L’incontro ha fatto emergere ancora una volta l’urgenza di Bruxelles di negoziare un accordo legale e credibile con il Regno Unito per il suo recesso dall’Ue. Inoltre, ha dato voce a chi potrebbe subire sulla propria pelle le conseguenze di un divorzio non gradito. E’ il caso di Emma De Souza, attivista irlandese per i diritti dei cittadini, che ha portato all’attenzione dell’assemblea l’importanza di tutelare l’identità e la cittadinanza dei residenti in Irlanda del Nord. “Chiediamo alla Commissione europea di concedere la cittadinanza europea a tutta l’Irlanda del Nord: dobbiamo evitare che le persone debbano richiedere un passaporto per accedere ai diritti europei”, ha detto De Souza.

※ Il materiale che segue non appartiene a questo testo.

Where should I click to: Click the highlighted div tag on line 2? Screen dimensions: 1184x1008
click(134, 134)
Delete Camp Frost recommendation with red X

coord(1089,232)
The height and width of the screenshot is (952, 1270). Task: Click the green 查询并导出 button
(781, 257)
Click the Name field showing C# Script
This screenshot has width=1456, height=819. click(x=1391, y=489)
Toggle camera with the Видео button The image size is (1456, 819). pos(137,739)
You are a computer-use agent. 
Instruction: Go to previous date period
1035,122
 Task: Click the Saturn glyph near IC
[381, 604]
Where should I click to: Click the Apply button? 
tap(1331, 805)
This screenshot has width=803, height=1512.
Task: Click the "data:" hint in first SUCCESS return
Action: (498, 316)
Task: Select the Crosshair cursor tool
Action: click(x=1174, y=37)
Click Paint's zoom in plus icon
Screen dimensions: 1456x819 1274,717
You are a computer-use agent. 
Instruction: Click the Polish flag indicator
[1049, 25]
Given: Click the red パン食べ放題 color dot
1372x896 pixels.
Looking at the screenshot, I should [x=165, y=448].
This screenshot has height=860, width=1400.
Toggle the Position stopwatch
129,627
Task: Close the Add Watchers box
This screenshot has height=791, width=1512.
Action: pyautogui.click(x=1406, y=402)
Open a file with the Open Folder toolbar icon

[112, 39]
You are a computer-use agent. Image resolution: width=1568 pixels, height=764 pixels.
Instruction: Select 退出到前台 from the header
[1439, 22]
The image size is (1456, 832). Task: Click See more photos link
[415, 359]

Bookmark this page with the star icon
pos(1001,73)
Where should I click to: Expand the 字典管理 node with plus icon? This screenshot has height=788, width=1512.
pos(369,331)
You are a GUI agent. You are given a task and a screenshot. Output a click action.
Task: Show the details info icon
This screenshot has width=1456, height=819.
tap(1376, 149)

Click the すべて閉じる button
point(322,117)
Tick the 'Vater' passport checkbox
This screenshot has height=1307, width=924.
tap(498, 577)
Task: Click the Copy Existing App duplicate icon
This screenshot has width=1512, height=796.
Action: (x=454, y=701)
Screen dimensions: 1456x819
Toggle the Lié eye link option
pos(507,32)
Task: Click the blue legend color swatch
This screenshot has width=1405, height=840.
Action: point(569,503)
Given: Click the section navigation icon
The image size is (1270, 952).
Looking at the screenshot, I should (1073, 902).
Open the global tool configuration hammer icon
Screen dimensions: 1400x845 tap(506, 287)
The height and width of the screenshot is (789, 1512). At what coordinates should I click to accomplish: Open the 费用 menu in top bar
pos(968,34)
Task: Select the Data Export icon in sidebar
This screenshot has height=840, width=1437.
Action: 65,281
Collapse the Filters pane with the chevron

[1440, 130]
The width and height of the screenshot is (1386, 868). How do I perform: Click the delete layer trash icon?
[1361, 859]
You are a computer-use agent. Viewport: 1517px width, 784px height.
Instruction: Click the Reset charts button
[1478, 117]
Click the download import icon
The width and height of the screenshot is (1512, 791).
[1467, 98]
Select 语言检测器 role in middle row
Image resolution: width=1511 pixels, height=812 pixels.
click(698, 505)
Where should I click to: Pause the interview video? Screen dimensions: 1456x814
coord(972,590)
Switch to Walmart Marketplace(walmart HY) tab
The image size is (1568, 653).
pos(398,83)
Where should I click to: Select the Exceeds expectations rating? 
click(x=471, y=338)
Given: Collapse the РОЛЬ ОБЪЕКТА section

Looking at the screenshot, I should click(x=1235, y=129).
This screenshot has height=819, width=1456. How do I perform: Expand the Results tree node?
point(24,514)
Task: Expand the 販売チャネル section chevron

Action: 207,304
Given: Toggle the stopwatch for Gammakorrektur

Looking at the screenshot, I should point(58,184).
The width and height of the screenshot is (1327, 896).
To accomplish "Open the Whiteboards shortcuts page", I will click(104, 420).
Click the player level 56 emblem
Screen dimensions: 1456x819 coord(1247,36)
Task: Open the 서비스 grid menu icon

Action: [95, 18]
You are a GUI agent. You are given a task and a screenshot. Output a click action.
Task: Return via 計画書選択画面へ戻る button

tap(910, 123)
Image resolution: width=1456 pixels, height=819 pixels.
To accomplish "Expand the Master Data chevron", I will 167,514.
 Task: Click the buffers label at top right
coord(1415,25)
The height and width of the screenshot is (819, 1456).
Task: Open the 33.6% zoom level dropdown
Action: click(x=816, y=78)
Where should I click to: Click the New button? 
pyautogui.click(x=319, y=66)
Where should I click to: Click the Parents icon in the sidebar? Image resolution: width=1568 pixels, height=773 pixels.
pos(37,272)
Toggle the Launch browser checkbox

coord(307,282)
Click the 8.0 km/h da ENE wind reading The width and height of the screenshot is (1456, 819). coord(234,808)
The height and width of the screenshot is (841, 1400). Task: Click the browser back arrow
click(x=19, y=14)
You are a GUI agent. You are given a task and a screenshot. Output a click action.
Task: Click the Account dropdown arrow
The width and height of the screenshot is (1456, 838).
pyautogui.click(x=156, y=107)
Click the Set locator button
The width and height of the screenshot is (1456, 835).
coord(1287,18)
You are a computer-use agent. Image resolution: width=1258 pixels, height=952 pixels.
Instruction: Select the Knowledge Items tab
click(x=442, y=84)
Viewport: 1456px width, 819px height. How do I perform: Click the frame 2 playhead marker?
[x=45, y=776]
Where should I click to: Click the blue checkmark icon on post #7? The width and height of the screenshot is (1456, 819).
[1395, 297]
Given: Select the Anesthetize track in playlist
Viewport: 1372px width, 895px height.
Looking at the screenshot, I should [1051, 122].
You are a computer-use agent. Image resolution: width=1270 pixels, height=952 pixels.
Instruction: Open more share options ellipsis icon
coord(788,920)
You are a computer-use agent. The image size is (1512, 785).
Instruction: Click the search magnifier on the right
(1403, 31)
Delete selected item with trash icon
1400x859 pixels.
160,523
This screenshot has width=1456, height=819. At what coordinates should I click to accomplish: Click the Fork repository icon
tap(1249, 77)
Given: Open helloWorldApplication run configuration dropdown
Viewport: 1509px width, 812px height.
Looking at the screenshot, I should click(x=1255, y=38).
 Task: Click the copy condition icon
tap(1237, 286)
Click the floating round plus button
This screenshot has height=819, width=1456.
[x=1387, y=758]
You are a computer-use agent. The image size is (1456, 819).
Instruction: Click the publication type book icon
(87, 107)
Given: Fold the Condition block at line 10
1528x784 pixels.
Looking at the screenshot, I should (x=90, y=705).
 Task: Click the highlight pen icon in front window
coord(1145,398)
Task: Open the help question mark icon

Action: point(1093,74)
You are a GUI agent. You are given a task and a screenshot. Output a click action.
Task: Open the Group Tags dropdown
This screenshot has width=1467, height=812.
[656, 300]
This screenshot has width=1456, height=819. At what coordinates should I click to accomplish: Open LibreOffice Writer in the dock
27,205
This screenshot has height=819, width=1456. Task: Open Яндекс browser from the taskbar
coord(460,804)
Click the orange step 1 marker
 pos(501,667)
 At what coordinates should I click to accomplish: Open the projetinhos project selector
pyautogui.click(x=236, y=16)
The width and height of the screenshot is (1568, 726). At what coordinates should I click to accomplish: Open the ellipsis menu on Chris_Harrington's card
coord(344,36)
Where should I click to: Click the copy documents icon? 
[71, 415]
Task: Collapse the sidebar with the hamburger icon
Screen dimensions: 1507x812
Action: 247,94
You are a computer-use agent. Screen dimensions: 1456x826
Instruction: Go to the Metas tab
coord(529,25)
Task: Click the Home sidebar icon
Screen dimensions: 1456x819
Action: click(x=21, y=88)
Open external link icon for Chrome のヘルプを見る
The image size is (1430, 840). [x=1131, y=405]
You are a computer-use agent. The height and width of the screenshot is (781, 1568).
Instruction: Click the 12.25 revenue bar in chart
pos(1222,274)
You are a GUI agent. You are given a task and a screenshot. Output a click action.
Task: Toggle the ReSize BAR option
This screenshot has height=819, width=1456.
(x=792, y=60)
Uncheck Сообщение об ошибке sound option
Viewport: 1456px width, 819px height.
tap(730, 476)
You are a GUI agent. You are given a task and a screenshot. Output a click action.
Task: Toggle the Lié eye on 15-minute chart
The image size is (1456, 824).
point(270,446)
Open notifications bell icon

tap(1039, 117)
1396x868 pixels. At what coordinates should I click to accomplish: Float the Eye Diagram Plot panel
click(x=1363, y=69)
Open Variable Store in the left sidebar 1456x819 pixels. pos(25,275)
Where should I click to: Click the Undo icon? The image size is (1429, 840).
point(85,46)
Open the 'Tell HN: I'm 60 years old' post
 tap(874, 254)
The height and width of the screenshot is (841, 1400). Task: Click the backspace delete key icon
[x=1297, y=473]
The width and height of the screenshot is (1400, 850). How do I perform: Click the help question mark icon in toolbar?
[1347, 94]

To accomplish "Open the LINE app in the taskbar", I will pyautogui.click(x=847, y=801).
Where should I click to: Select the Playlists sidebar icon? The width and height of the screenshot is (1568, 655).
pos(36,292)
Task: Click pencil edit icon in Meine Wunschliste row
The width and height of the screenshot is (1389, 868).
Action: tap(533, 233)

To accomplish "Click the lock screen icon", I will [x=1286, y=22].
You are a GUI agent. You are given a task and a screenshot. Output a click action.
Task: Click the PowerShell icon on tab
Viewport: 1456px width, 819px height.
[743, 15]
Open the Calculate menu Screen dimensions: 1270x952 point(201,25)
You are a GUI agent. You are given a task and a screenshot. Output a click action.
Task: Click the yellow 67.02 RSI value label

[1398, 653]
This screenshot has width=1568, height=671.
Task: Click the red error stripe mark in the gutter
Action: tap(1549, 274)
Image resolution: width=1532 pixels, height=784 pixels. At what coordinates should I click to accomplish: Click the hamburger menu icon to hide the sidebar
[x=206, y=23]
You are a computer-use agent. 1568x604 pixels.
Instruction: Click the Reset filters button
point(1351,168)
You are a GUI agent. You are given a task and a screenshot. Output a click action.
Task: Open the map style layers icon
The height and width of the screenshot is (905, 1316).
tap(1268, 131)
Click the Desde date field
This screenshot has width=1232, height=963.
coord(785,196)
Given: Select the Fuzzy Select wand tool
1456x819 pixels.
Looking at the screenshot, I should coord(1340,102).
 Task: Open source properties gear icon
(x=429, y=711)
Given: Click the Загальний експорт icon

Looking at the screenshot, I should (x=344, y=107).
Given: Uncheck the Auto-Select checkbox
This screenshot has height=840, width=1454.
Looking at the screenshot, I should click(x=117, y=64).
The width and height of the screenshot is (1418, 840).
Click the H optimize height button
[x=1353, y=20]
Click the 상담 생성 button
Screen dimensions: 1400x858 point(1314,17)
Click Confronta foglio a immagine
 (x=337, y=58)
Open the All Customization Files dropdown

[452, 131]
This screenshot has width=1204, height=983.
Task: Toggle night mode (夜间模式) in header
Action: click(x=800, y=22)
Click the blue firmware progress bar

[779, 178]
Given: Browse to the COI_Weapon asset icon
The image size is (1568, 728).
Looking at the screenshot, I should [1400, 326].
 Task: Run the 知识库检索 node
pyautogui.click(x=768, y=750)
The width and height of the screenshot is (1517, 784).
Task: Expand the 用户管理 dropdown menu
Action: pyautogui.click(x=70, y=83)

Al centro del dibattito, la toccante testimonianza di Anna D’Amato, nata in Calabria ed emigrata ad appena 18 mesi in Inghilterra insieme ai genitori. “Quando avevo 11 anni il Regno Unito entrò a far parte dell’Unione europea: mi dissero che saremmo diventati tutti uguali e io, infatti, non mi sono mai sentita diversa. Mi sono sempre sentita inglese, perché ho studiato nel Regno Unito, lì mi sono laureata, sposata e ho messo al mondo i miei figli. Poi, all’improvviso, qualcuno ha deciso che non ho diritto di vivere nel mio Paese, che mi è negata l’assistenza sanitaria, che non sono residente in quel Paese perché non compaio nei registri del Ministero degli Interni britannico. Sentirsi dire una cosa del genere è umiliante”, grida la donna con la voce rotta dalle lacrime. Ai deputati che l’ascoltano in un silenzio assoluto, ricorda che “a giugno 2016 fu promesso a lei e a tutti i cittadini residenti nel Regno Unito che la Brexit non avrebbe cambiato nulla della nostra condizione”. Non è così, ripete indignata D’Amato: “la verità è che tutto può cambiare perché qualcuno ti cancella la vita dalla sera alla mattina”. Poi, l’appello ai membri della Commissione: “Vi chiedo di fare qualcosa per noi, al più presto. Questo è un caso umanitario, non solo politico”.
Uno scroscio di applausi copre le ultime parole di D’Amato, che ha gli occhi lucidi quando inizia ad ascoltare gli interventi dei commissari. In molti parlano di prorogare la data d’uscita del Regno Unito dall’Ue per organizzarla al meglio, evitando soluzioni pasticciate. L’ha detto Pedro Silva Pereira, membro della Commissione affari costituzionali per il gruppo dei Socialdemocratici. L’ha ribadito la sua collega Maria Grapini, che pensa a “una campagna d’informazione per i cittadini britannici al fine di prorogare la data di Brexit e far capire loro cosa perderebbero in questa situazione”. Non l’ha escluso, infine, Guy Verhofstadt, di Renew Europe, che ha chiarito: “Questo Parlamento non approverà un accordo che non garantisca e tuteli al cento per cento i diritti dei cittadini. Il settled status (quello che permette ai residenti del Regno Unito di rimanervi dopo Brexit, ndr) deve essere riconosciuto ai cittadini, ma non tramite richiesta, bensì con registrazione automatica. L’onere è del Ministro degli Interni, non del cittadino che subisce questa condizione”, spiega Verhofstadt. E anche nel caso di no deal, che il deputato belga scongiura, “deve essere garantito a entrambi i cittadini – britannici ed europei – che i loro diritti vadano difesi”.
Un appello corale alla difesa delle persone, della loro dignità e del loro futuro. “Centinaia di migliaia di persone rischiano di perdere il loro lavoro a causa della Brexit”, ha ricordato Tajani al termine dell’audizione. “Il Parlamento europeo deve essere in prima linea per loro”.